Por la mañana temprano, la luz del sol se filtraba a través de la rendija de la puerta, iluminando la habitación donde Andrés dormía profundamente. Begoña estaba frente a la puerta, su corazón latiendo con fuerza. No había podido dormir en toda la noche, la preocupación por Andrés rondaba su mente. Con una débil esperanza, empujó suavemente la puerta y entró. La escena ante sus ojos hizo que su corazón se rompiera. María, con el cabello suelto y ondulado, estaba acostada junto a Andrés en la cama. Ambos dormían plácidamente. Begoña no podía creer lo que veía. “¿Qué estás haciendo?” exclamó, su voz temblorosa.
Andrés despertó sobresaltado, su cabeza le dolía por la resaca. Al ver a Begoña allí, recordó lo que había sucedido la noche anterior. La sensación de culpa y arrepentimiento inundó su corazón. Intentó levantarse, pero su cuerpo aún estaba agotado. María intentaba esconder la sonrisa maliciosa en su rostro, pero no podía ocultar la mirada dolorosa de Begoña. Sabía que había logrado su propósito. Begoña, con el corazón destrozado, salió corriendo de la habitación, las lágrimas rodando por su rostro. Andrés la persiguió, llamando su nombre, pero ella no se detuvo. Sabía que lo había perdido todo: el amor, la confianza y su pequeña familia. Se desplomó, abrazándose la cabeza, llorando desconsoladamente.
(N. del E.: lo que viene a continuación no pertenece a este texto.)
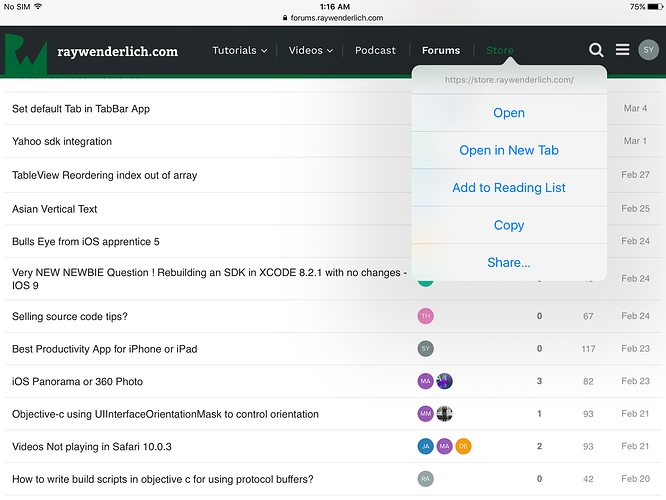Select Copy from the link popup
The width and height of the screenshot is (666, 500).
pos(509,225)

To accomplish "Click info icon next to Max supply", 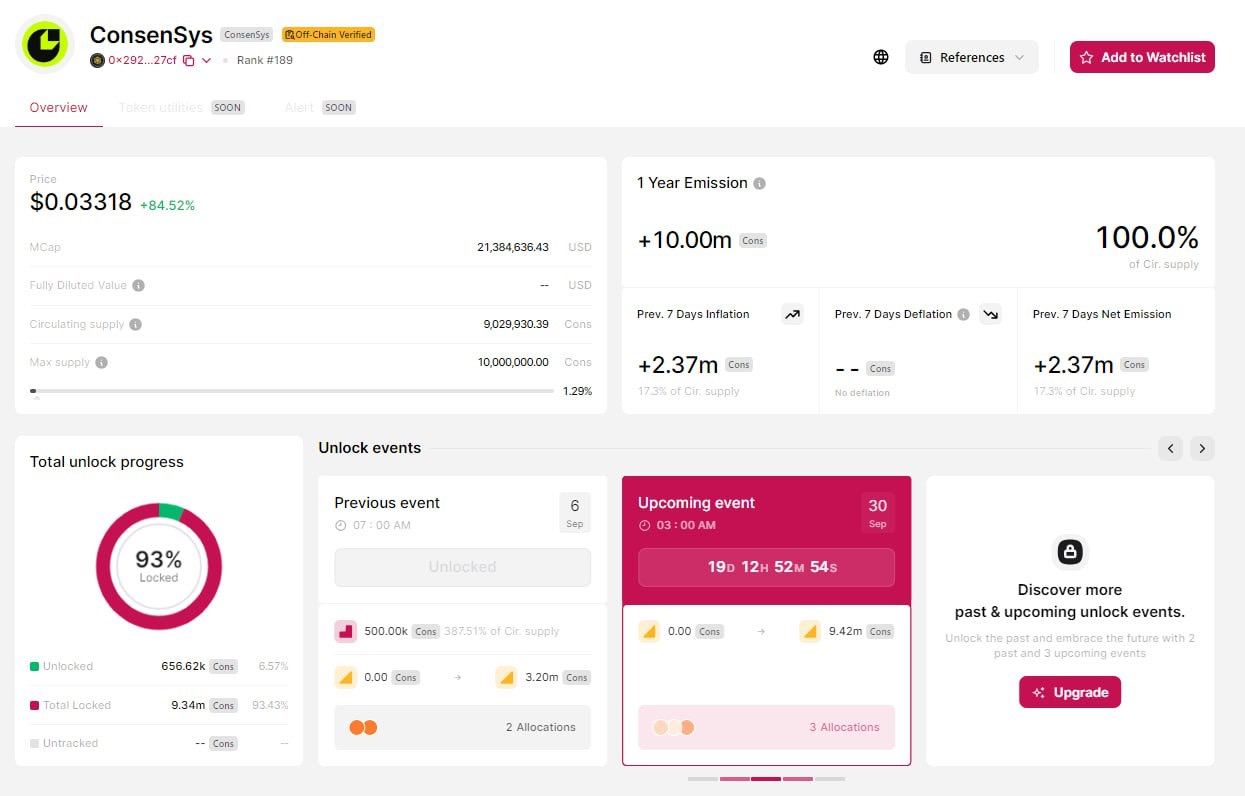I will pos(101,362).
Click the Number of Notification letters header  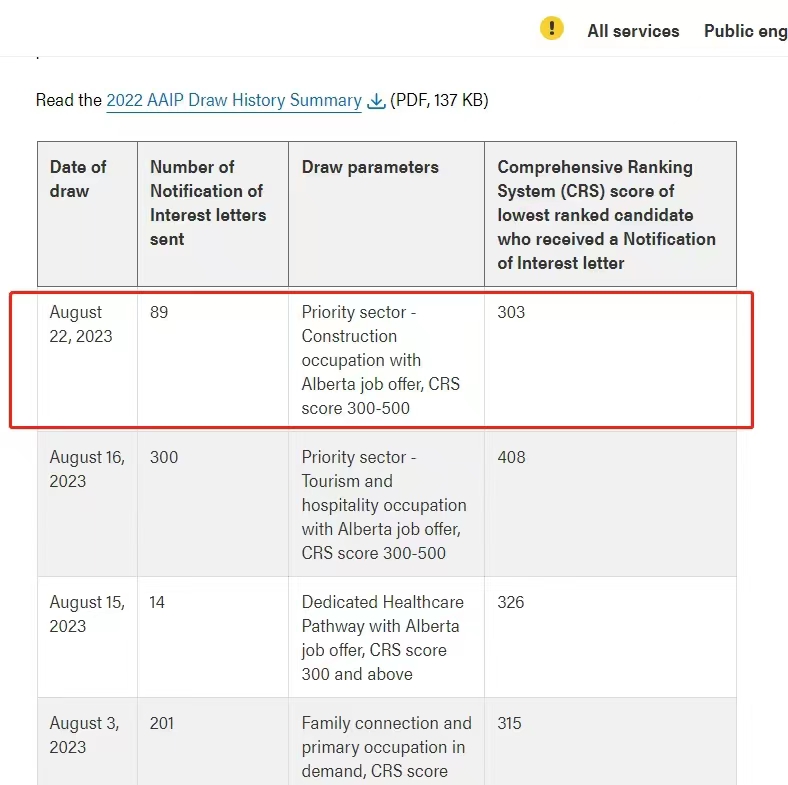[213, 214]
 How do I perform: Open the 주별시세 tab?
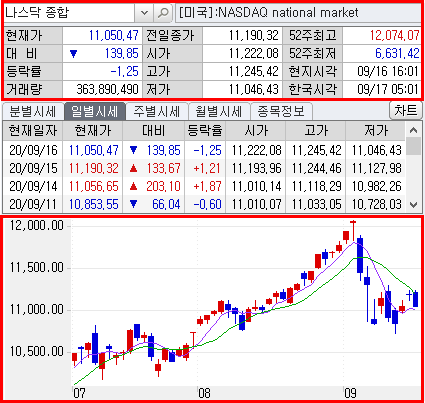click(x=157, y=111)
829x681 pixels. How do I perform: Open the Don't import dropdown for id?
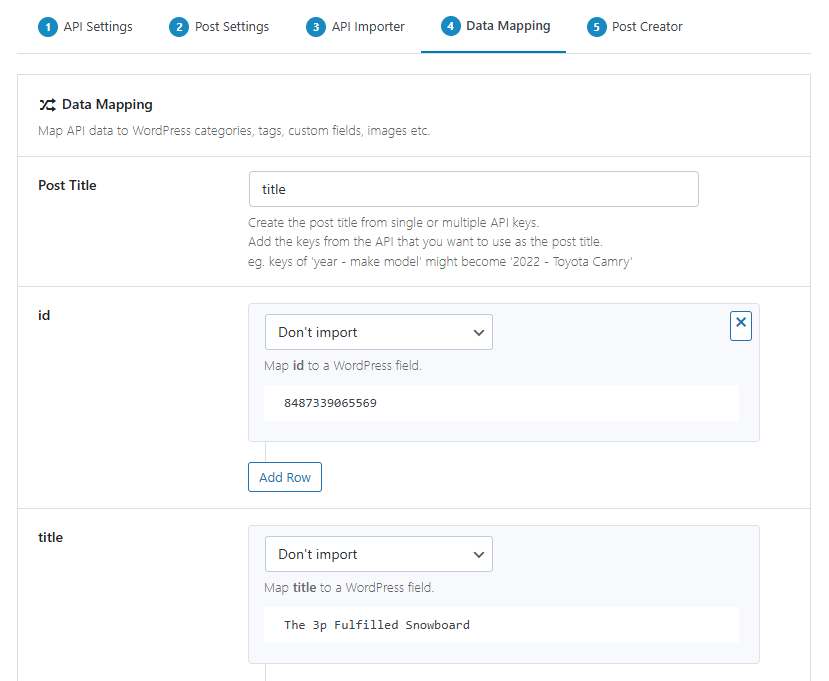(378, 331)
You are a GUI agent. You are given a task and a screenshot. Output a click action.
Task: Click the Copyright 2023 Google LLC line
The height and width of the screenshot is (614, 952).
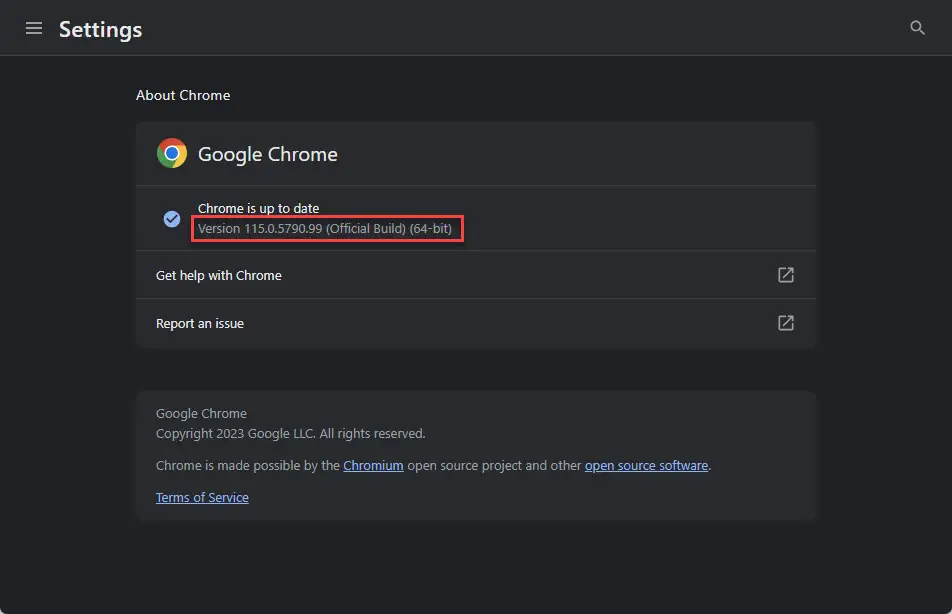coord(290,434)
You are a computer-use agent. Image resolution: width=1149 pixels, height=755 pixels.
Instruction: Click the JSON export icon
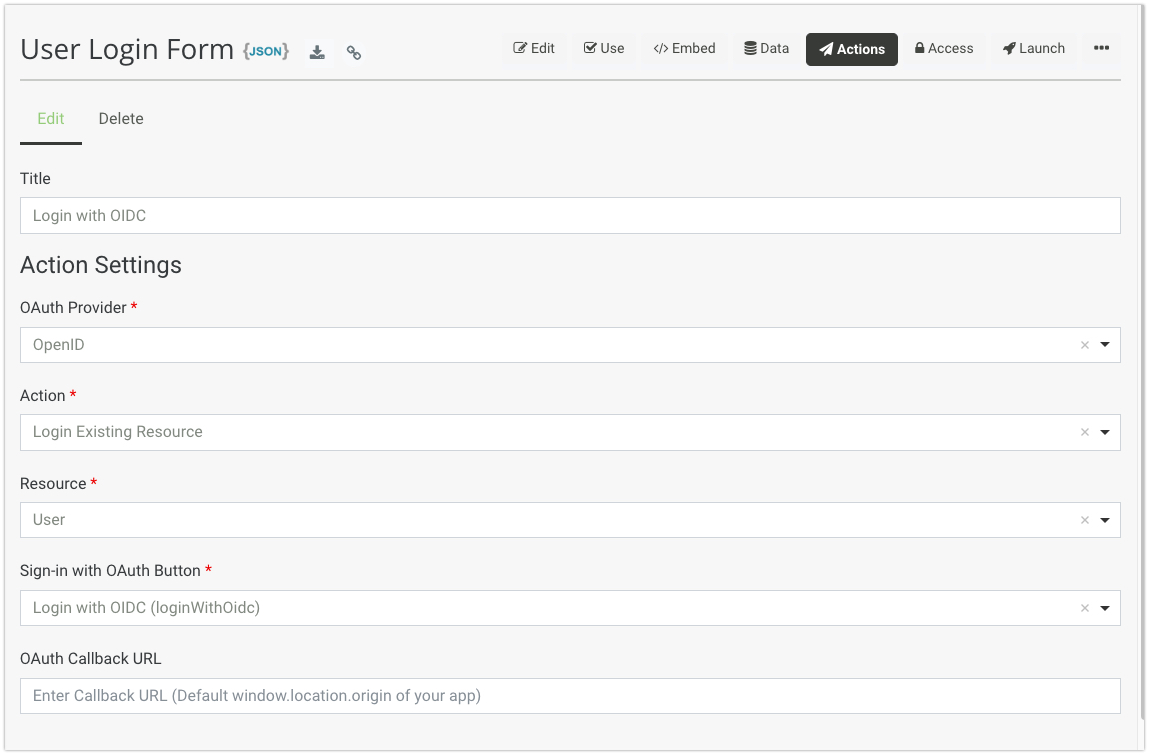point(266,51)

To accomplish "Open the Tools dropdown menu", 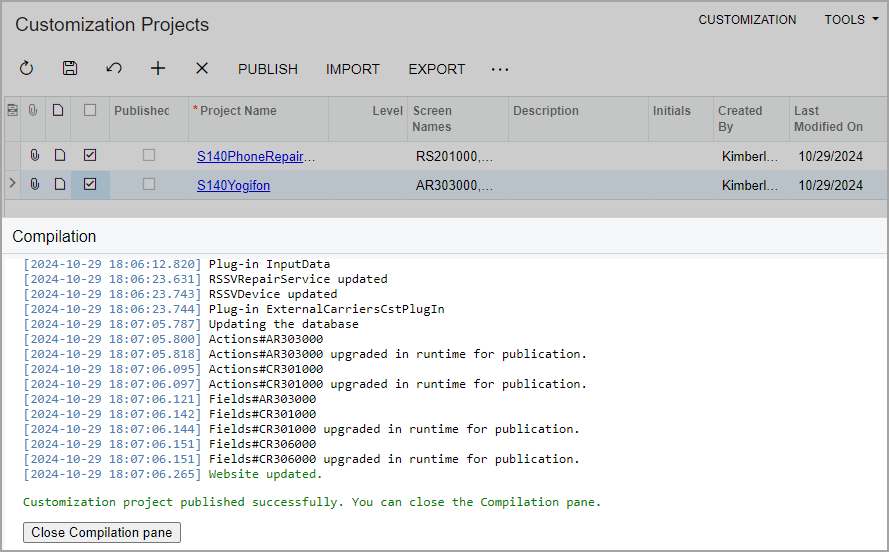I will pyautogui.click(x=844, y=20).
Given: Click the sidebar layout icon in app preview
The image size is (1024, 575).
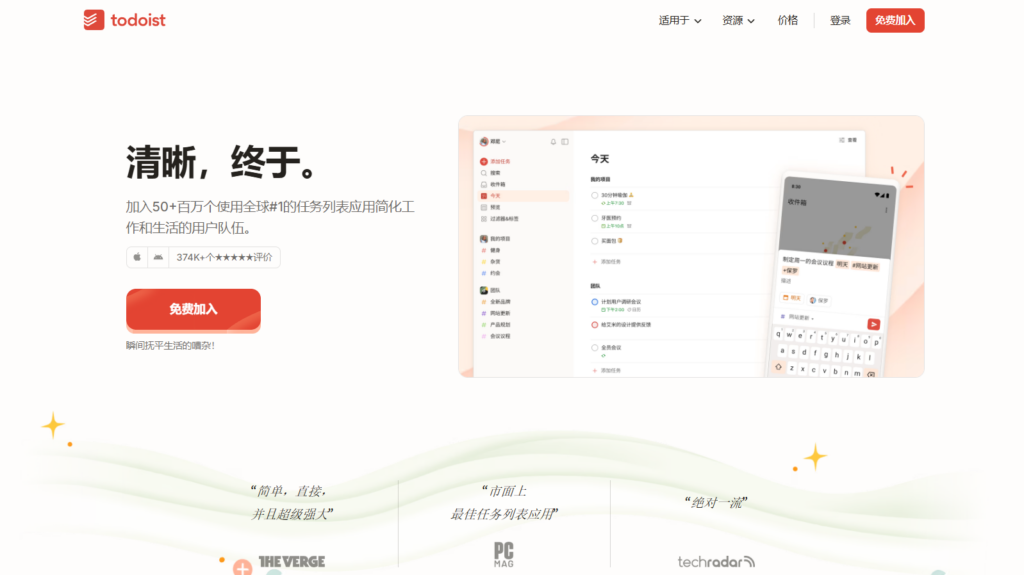Looking at the screenshot, I should [565, 142].
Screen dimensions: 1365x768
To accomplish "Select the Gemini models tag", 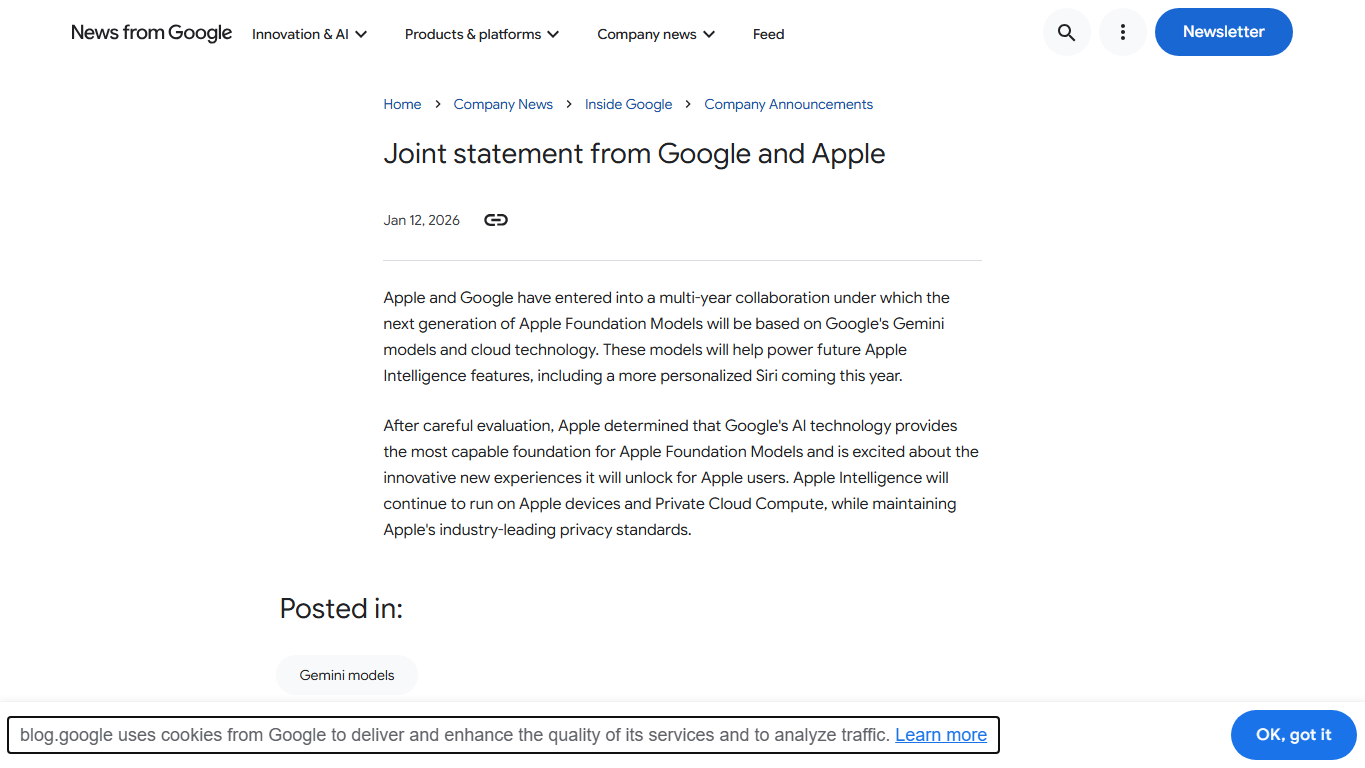I will tap(347, 675).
Mientras tanto, María observaba desde lejos, con una mirada triunfante. Había alcanzado su objetivo: separar a Andrés y a Begoña. Pero en lo profundo de su ser, se sentía vacía y decepcionada. Había sacrificado todo por un hombre que ya no la amaba. En los días siguientes, Andrés vivió consumido por el arrepentimiento y el dolor. Intentó buscar formas de redimir su error con Begoña, pero ella había cerrado su corazón. Julia, al ser testigo de la separación de sus padres, se volvió más introvertida y deprimida. María, aunque ahora tenía a Andrés, no se sentía feliz. Andrés vivía anclado en el pasado y ella no podía borrar la imagen de Begoña en su corazón.